Results of the Rewrite
The new performance that we achieved exceeded our expectations. As shown in the video, the difference is day and night. There were two main architectural strategies that paid off; optimistic updates and enhanced cache construction.
We now use optimistic updates for almost every client server interaction. This means that even before the server responds with the updated data, we can construct the cache locally to provide instant feedback for users. For example, when a user deletes a project from a list, instead of sending a request to the server and waiting for the response, we can now assume that this request will succeed, and immediately remove it from the locally referenced copy. The user can now continue using the application, and once the server responds, we update the cache with the server state. If any errors occur, we rollback to the previous cache state as this matches the previous successful response from the server - i.e. our source of truth. This simple feature means that for almost every interaction the user won’t notice any loading delays. Tanstack query does the heavy lifting for us, since it provides clean and safe abstraction that we can easily use instead of building our own solutions.

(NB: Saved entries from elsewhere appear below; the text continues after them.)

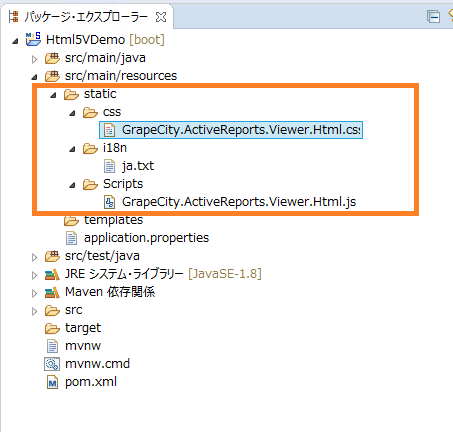Image resolution: width=453 pixels, height=432 pixels.
Task: Click the pom.xml Maven file icon
Action: (x=52, y=382)
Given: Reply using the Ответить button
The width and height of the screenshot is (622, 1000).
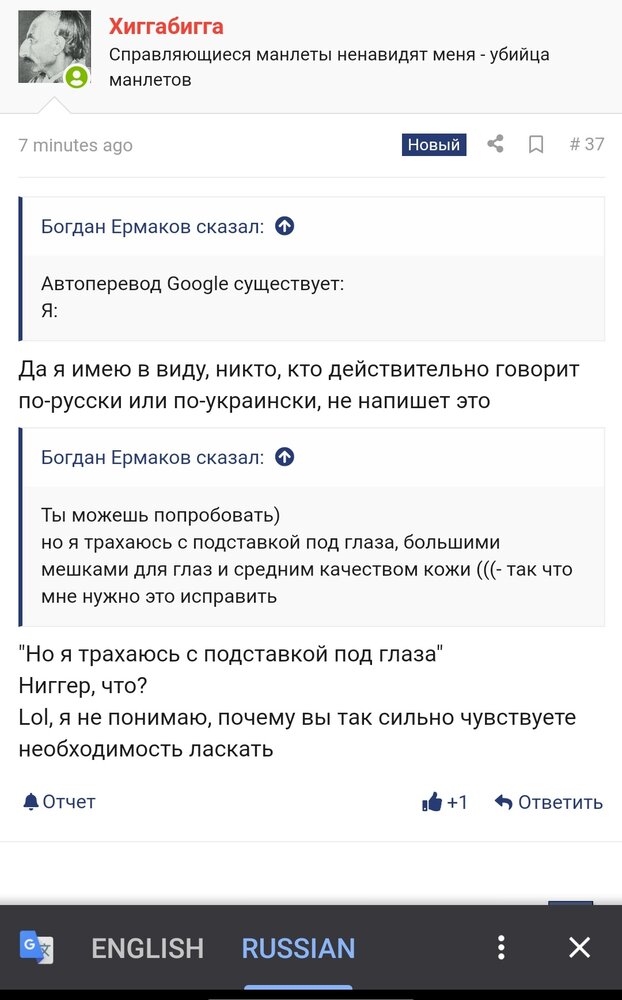Looking at the screenshot, I should click(x=549, y=802).
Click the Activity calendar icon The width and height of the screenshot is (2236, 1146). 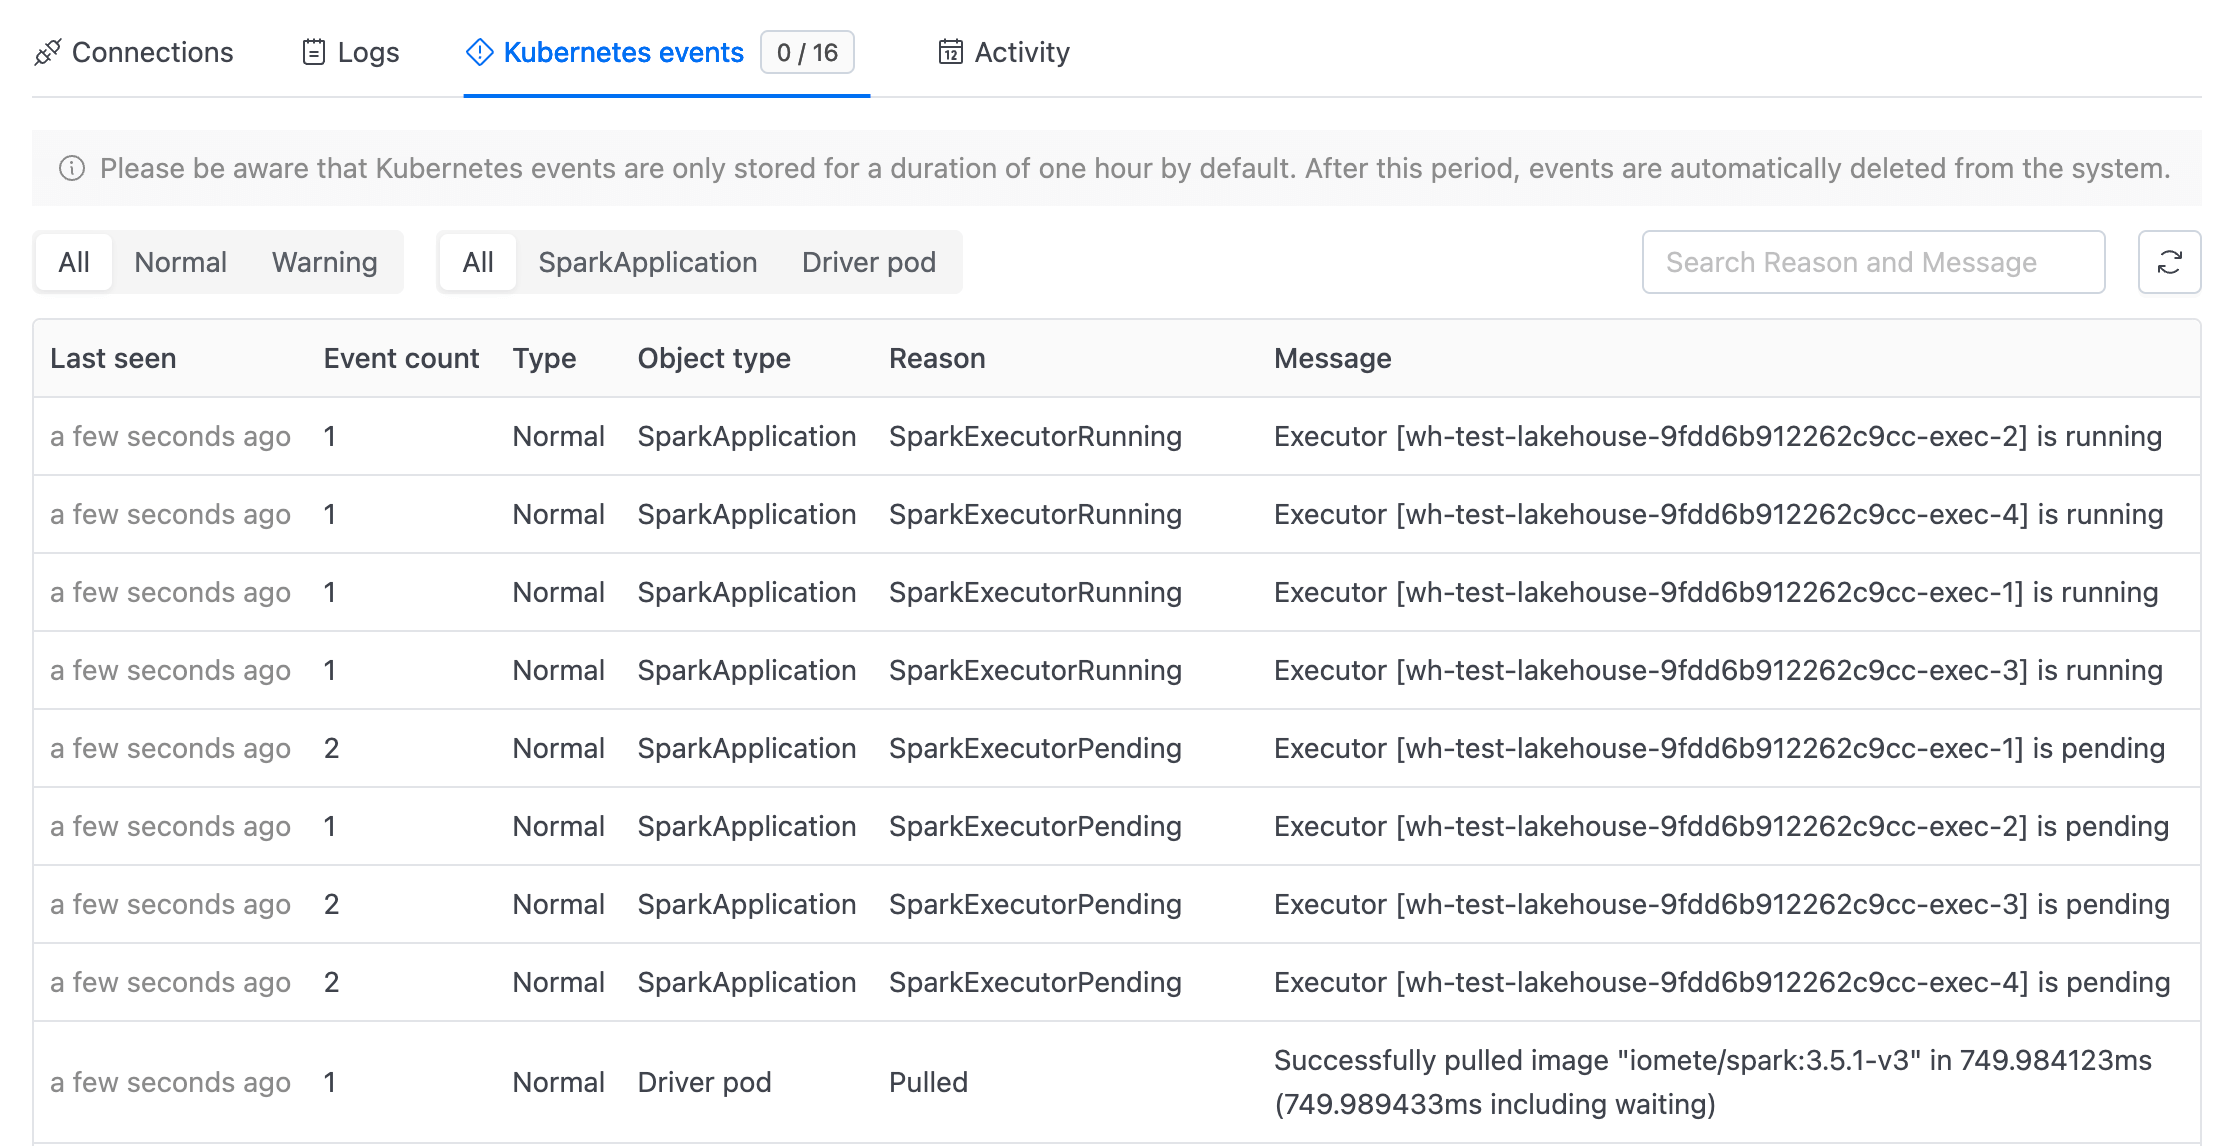tap(948, 53)
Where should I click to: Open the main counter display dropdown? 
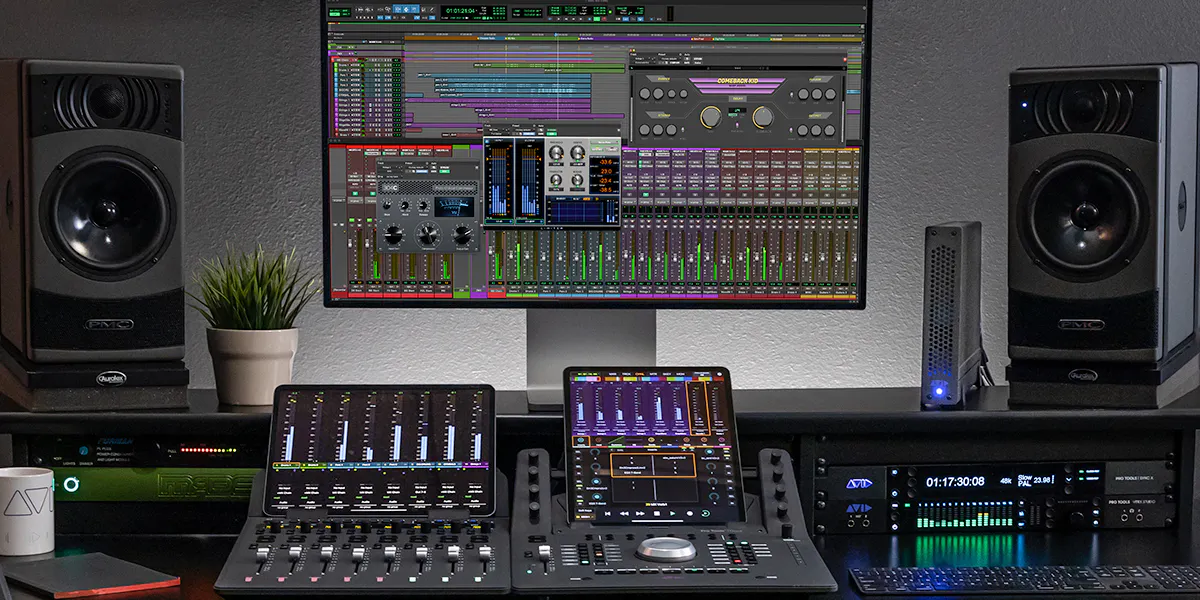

Tanstack query also gives us a good way to interact with the cache. This way, even if a user does not have the full data in cache required to load a component, we can now construct a preview component by leveraging the existing cache to instantly show a result to the user, while we are fetching the complete data in the background.
Outcome
In conclusion, we managed to solve the most critical issues facing our users, while increasing developer satisfaction and future-proofing our technology stack. We achieved this from taking on an ambitious rewrite in a thoughtful and considerate manner, involving both individual research and team collaboration/experimentation. This is the approach to building software we love at Dvlp, so if this sounds interesting to you, check out our careers page to check for any open positions. If you would like to get in touch with us to discuss anything else from this post, feel free to reach out via email at contact@dvlp.energy.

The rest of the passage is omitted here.